The difference between Carlsen and Fischer is, Carlsen won several or many tournaments without choking whereas Fischer almost always choked. In 2019 for example, Carlsen won 6-7 tournaments, in 2019 alone.

or if you wanna go to pre-championship of Carlsen, then Carlsen won Tata Steel 2008 for example, ahead of the reigning champion and other top stars of the time. A year later, he won Tata Steel 2009. Already 2 out of my fresh memory.

Fischer on the other hand choked and never won at the timehe played in a tournament that featured the reigning world champions: 1) Olympiad vs Botwinnik. Did not win the individual gold. 2) Olympiad against Spassky. Did not win the individual gold. 3) Santa Monica 66
4) Bled 1961
5) Siegen 1970

Havana 66 did not feature the reigning world champion, but still we can count it as well, as it was a very propondical event.

Jan-12-22  offramp: < Allanur>

You are right.

Robert James Fischer won very few non-FIDÉ tournaments.

I mean <outright> winners! I think he won about 5 FIDÉ tournaments.

He won that Buenos Aires (1970).

Jan-13-22  Allanur: Besides being non-fide, my point was that he had chances to back-up his claim that he was a better player than the Soviet World Champions, that the reason he is not champion yet is because the Soviets conspired etc.

Even in 1971, Fischer claimed that the Soviets had been holding his title for 10 years. In the USSR vs RotW, Fischer was shown as crownless king of the chess world etc.

Yet, till 1970 he failed to overtake leading Soviet players when they clashed. Failed to take Olympiad Gold medals, failed to win the tournaments.
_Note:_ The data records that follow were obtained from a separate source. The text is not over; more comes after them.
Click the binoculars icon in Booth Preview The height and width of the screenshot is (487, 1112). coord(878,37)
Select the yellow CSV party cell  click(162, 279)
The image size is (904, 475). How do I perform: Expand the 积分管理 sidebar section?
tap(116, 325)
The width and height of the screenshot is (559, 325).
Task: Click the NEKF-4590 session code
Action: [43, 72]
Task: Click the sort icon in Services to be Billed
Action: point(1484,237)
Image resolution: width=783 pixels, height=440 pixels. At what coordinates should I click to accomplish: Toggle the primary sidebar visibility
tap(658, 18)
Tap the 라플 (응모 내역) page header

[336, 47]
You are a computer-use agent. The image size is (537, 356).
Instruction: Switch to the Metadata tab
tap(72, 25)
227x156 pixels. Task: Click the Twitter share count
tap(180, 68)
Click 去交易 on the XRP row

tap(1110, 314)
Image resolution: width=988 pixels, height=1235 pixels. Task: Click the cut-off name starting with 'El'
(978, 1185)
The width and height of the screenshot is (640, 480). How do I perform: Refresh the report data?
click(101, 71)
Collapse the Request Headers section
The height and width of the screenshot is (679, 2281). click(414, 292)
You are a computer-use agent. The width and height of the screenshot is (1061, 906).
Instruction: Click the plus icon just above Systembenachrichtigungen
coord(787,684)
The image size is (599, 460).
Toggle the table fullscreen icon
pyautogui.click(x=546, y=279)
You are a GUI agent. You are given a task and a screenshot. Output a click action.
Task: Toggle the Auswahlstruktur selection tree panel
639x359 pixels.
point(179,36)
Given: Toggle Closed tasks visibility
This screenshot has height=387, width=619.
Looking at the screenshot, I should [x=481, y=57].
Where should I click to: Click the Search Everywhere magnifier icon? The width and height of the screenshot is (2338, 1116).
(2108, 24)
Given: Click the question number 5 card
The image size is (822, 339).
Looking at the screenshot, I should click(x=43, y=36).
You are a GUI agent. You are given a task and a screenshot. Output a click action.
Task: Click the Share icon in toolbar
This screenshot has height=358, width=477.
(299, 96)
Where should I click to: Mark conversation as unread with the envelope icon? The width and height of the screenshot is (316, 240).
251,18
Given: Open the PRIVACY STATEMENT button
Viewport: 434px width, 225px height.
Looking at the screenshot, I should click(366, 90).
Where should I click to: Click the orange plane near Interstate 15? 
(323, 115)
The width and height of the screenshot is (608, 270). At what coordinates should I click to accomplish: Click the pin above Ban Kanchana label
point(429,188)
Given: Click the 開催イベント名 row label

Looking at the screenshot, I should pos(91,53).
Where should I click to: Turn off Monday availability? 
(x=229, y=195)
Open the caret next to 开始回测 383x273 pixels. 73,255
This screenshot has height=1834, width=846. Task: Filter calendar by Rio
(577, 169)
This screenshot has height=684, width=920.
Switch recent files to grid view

It was usually won by the Soviets and Fischer choked.

Jan-13-22
Premium Chessgames Member
  Williebob: <Allanur> though I concede your point about Fischer's occasional stumbles on his way to the very top, I feel that I am with <perfidious> regarding this preferred word, 'choked'. I just don't think any chess player could have said such a thing to his face and not gotten laughed out of the room (or better yet, "Why don't we set up a board and see what choking really looks like?")

Put another way, if Fischer choked against the best Soviet players of the 1960s, then other non-Soviet GMs keeled over dead, while non-masters burned down, fell over, then sank into the swamp!
Jan-13-22
Premium Chessgames Member
  Williebob: <Allanur>, all the above said, I want to find the right words; at that time, the Soviet players and their world would have felt like an alien race to the post-WW2 Western generation raised on Cold War feelings. I'm old enough to have felt this growing up myself, though to a far less degree I'm sure than my parent's generation. I think it must have felt like you were fighting a mysterious machine that was hooked up right behind an already extremely strong player. So, if Fischer got unnerved sometimes I think we can still admire his tremendous steel all the same - especially at this event, with his comeback for 2nd.
Jan-13-22  Allanur: Yes, Willibob. I do agree that other non-Soviet player fared worse than Fischer did against the Soviets. But what makes Fischer's case different than theirs is:

1) Fischer had been asserting that he is the best frequently, yet failed. 2) Fischer, by many, is considered the best ever (I consider him the second best ever, second to Magnus. I consider him the greatest ever).

As for the second part, imagine this: you know nothing about Fischer, he is marketed you as the best chess player ever. Then, you shall list down your expectations based on the profile you are provided with. You would have expected him to have won many tournaments he partook in. Yet, reality would contradict you.

Larsen too had used to assert that he is the next world champion, btw.

Jan-13-22
Premium Chessgames Member
  Williebob: That is totally fair, Allanur. Also I felt a little silly when I realized I was focused strictly on the Soviets when indeed Fischer struggled to prove himself against non-Soviets too (as he did here). I am always fine with seeing grandiose egos put in check. But I still enjoy seeing those same grandiose types succeed, at least when the results are fabulous and enlightening.
Spassky has much more appeal on a human level than Fischer, which makes this victory very satisfying (i.e. when a nice guy wins.). Thank you for the engaging thoughts.